For enhanced comprehension, we have provided an illustrative scenario to demonstrate the impact of Equation (15) (3). It is evident that the function effectively pushes each vector toward its closest axis. Accordingly, it aids in categorizing the features into distinct groups based on their closest axis, improving the similarity within each group while diminishing the similarity across groups.

Fig. 3
figure 3

The map function applies a transformation that moves each vector toward the nearest axis, hence assisting linear attention in focusing on relevant features

Relative position encoding

The conformer model requires positional encoding, unlike RNNs or CNNs, to provide sequence order information. This aspect is crucial since an attention-based module alone cannot adequately discern sequence order. To address this, two primary strategies are commonly employed: Absolute Positional Encoding (APE) [20] assigns distinct encoding vectors to each token, specifying their exact positions within the sequence. This aids in positional understanding and is commonly used in many transformer-based models. Relative Positional Encoding (RPE) [61,62,63] captures relative distances between input elements, establishing pairwise relationships among symbols. RPE computes interactions between query tables with learnable parameters [64] and queries/keys within the self- attention module, effectively handling long dependencies among tokens. While APE utilizes trainable parameters for position vectors and updates them during training, it is limited by the input length N. In contrast, RPE focuses on relative distances between current and attended positions during attention computation [65], without detailing every input. In tasks such as lip-reading, where relying on relative positions often demonstrates superior performance [73], RPE is preferred due to its ability to handle long dependencies effectively.

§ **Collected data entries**
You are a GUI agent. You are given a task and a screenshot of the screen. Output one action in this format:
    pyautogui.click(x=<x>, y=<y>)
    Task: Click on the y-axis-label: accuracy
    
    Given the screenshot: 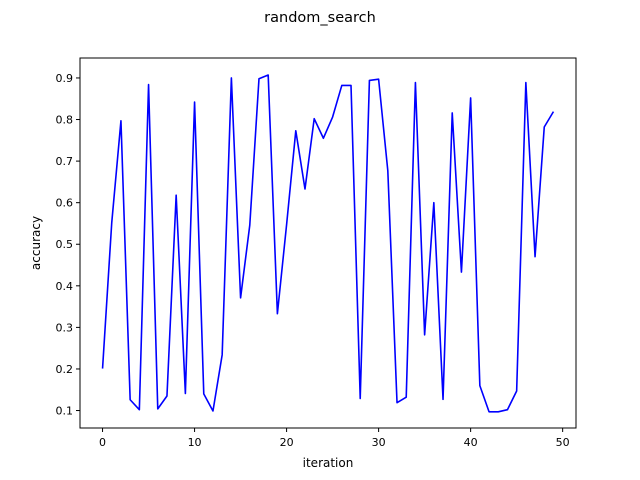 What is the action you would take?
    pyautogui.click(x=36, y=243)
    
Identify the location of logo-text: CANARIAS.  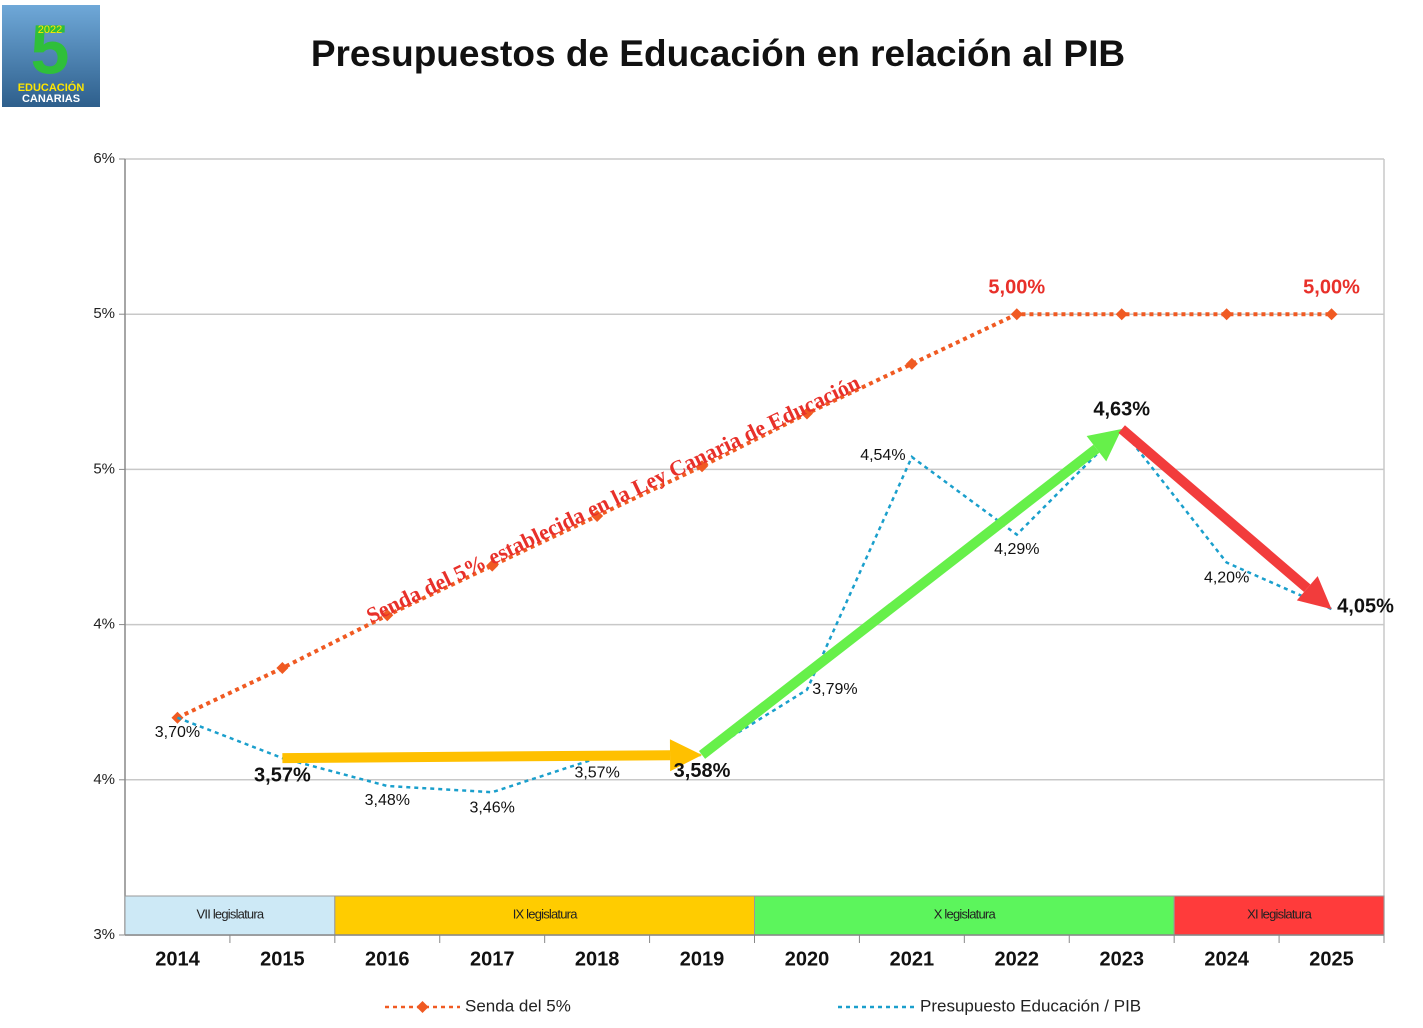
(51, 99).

§ **Activity**
Copy out the full passage on linear attention and relative position encoding word for word, from its first sentence to its last.

§ **Result of the task**
For enhanced comprehension, we have provided an illustrative scenario to demonstrate the impact of Equation (15) (3). It is evident that the function effectively pushes each vector toward its closest axis. Accordingly, it aids in categorizing the features into distinct groups based on their closest axis, improving the similarity within each group while diminishing the similarity across groups.

Fig. 3
figure 3

The map function applies a transformation that moves each vector toward the nearest axis, hence assisting linear attention in focusing on relevant features

Relative position encoding

The conformer model requires positional encoding, unlike RNNs or CNNs, to provide sequence order information. This aspect is crucial since an attention-based module alone cannot adequately discern sequence order. To address this, two primary strategies are commonly employed: Absolute Positional Encoding (APE) [20] assigns distinct encoding vectors to each token, specifying their exact positions within the sequence. This aids in positional understanding and is commonly used in many transformer-based models. Relative Positional Encoding (RPE) [61,62,63] captures relative distances between input elements, establishing pairwise relationships among symbols. RPE computes interactions between query tables with learnable parameters [64] and queries/keys within the self- attention module, effectively handling long dependencies among tokens. While APE utilizes trainable parameters for position vectors and updates them during training, it is limited by the input length N. In contrast, RPE focuses on relative distances between current and attended positions during attention computation [65], without detailing every input. In tasks such as lip-reading, where relying on relative positions often demonstrates superior performance [73], RPE is preferred due to its ability to handle long dependencies effectively.